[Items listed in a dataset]
[Start of section]
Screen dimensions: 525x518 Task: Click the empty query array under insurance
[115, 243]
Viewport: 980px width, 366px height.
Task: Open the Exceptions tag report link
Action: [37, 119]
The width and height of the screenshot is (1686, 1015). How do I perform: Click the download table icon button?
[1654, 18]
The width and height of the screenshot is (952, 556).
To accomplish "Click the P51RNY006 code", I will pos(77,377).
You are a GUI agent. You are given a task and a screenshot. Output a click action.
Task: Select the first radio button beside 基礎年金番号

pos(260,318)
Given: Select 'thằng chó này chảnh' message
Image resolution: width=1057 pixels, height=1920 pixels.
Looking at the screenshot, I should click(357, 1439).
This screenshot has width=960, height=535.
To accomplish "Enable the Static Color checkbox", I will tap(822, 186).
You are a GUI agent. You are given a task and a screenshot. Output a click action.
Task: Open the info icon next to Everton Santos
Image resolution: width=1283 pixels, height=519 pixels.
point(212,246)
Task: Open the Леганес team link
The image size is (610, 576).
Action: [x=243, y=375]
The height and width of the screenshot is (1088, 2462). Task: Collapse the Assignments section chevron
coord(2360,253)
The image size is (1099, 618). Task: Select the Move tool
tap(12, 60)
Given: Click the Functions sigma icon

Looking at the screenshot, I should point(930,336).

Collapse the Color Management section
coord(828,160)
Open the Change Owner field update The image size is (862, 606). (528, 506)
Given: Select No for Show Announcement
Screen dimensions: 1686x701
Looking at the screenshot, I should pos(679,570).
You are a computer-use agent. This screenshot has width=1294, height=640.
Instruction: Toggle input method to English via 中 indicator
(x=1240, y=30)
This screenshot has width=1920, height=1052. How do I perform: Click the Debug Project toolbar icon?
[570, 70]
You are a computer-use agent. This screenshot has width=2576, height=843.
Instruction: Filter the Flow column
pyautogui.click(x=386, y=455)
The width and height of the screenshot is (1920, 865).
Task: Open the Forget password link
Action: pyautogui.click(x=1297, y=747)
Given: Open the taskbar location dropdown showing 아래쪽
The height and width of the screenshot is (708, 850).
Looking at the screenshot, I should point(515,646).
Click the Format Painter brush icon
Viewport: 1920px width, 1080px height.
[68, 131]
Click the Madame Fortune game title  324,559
[End of section]
**TASK TO CARRY OUT**
All entries are to be copied exactly as they read.

**WORKED SOLUTION**
Screen dimensions: 525x518 Task: Click the empty query array under insurance
[115, 243]
Viewport: 980px width, 366px height.
Task: Open the Exceptions tag report link
Action: [37, 119]
The width and height of the screenshot is (1686, 1015). How do I perform: Click the download table icon button?
[1654, 18]
The width and height of the screenshot is (952, 556).
To accomplish "Click the P51RNY006 code", I will pos(77,377).
You are a GUI agent. You are given a task and a screenshot. Output a click action.
Task: Select the first radio button beside 基礎年金番号

pos(260,318)
Given: Select 'thằng chó này chảnh' message
Image resolution: width=1057 pixels, height=1920 pixels.
Looking at the screenshot, I should click(357, 1439).
This screenshot has width=960, height=535.
To accomplish "Enable the Static Color checkbox", I will tap(822, 186).
You are a GUI agent. You are given a task and a screenshot. Output a click action.
Task: Open the info icon next to Everton Santos
Image resolution: width=1283 pixels, height=519 pixels.
point(212,246)
Task: Open the Леганес team link
The image size is (610, 576).
Action: [x=243, y=375]
The height and width of the screenshot is (1088, 2462). Task: Collapse the Assignments section chevron
coord(2360,253)
The image size is (1099, 618). Task: Select the Move tool
tap(12, 60)
Given: Click the Functions sigma icon

Looking at the screenshot, I should point(930,336).

Collapse the Color Management section
coord(828,160)
Open the Change Owner field update The image size is (862, 606). (528, 506)
Given: Select No for Show Announcement
Screen dimensions: 1686x701
Looking at the screenshot, I should pos(679,570).
You are a computer-use agent. This screenshot has width=1294, height=640.
Instruction: Toggle input method to English via 中 indicator
(x=1240, y=30)
This screenshot has width=1920, height=1052. How do I perform: Click the Debug Project toolbar icon?
[570, 70]
You are a computer-use agent. This screenshot has width=2576, height=843.
Instruction: Filter the Flow column
pyautogui.click(x=386, y=455)
The width and height of the screenshot is (1920, 865).
Task: Open the Forget password link
Action: pyautogui.click(x=1297, y=747)
Given: Open the taskbar location dropdown showing 아래쪽
The height and width of the screenshot is (708, 850).
Looking at the screenshot, I should point(515,646).
Click the Format Painter brush icon
Viewport: 1920px width, 1080px height.
[68, 131]
Click the Madame Fortune game title  324,559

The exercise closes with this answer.